«Я сделаю все, что вы ни пожелаете». Но теперь ей этого было уже мало. «Я не прошу вас мне помогать, я прошу, чтобы вы, и вы тоже, оставались тут и ждали». — «Чего я должен ждать?» Но она не понимала этого вопроса. Начав чего-либо ждать, ждешь уже чуть меньшего.
«Когда я с вами говорю, кажется, будто все то во мне, что меня прикрывает и предохраняет, меня покинуло, оставив беззащитной и очень слабой. Куда переходит эта моя часть? Не в вас ли она обращается против меня?»
Предчувствует же он, что она ждет, когда он унесет ее так далеко, чтобы в ней вспомнилось и смогло выразиться воспоминание. Вот от чего они ни на секунду не могут отвлечься.
По секрету ото всех.
Как будто пространством для боли была мысль.
«Ладно, — сказал он себе, закрывая глаза, — если не хочешь, я отступаюсь». Он отдавал себе отчет, что она, чего доброго, все забыла. Это забвение составляло часть того, что она хотела бы ему сказать. Вначале, со свежими силами и блистательной уверенностью молодости, он наслаждался этим забвением, оно казалось ему тогда очень близким к тому, что она знала, более близким, быть может, нежели воспоминание, и именно посредством забвения и стремился он этим завладеть. Но забвение… Погрузиться в забвение следовало бы и ему.

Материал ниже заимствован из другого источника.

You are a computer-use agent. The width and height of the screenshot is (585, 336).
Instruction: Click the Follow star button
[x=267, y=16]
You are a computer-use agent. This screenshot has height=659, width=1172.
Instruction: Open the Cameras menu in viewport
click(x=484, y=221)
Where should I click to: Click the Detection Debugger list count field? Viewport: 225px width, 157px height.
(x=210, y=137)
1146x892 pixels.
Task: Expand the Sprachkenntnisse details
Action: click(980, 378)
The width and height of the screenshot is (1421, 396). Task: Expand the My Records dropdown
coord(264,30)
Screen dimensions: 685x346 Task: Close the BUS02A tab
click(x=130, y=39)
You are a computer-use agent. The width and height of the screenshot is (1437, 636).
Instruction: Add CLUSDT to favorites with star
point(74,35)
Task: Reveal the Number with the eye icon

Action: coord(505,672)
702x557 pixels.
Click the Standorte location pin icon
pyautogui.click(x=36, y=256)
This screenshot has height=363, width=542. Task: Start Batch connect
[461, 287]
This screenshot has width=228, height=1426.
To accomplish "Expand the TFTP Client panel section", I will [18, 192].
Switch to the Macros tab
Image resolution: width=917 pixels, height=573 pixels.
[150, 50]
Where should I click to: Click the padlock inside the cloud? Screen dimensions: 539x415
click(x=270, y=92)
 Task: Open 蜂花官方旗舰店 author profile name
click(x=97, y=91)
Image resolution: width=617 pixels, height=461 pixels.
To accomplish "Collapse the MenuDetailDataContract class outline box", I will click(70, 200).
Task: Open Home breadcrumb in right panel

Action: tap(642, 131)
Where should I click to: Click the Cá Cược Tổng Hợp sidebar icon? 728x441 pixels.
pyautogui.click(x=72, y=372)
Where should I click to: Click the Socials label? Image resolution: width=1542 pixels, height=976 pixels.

Сделай так, чтобы я могла с тобой говорить.
«Что мне нужно сказать?» — «А что вы хотите сказать?» — «То, что, будучи сказанным, уничтожило бы само желание говорить».
Разговаривая, она производила такое впечатление, будто не умеет соединять слова с богатством бывшего до того языка. Они оказывались без истории, вне связи со всеобщим прошлым, не относились даже к ее собственной жизни или жизни кого бы то ни было еще. Тем не менее, они говорили то, что говорили, и их точность делало подозрительной только полное отсутствие в них двусмысленностей: как будто они обладали единственным значением, вне которого вновь становились безмолвными.
Смыслом всей этой истории служил смысл одной длинной фразы, которая не могла быть расчленена, которая обретет свой смысл лишь к концу, а в конце обретет его лишь как дуновение жизни, неподвижное движение всей целокупности.
Наряду с тем, что она говорила, и словно бы чуть позади, но в некой протяженности без глубины, без верха или низа — и, однако же, материально полагаемой, — он начал различать другую речь, не имевшую почти ничего общего с ее собственной.
Сделай так, чтобы я могла с тобой говорить.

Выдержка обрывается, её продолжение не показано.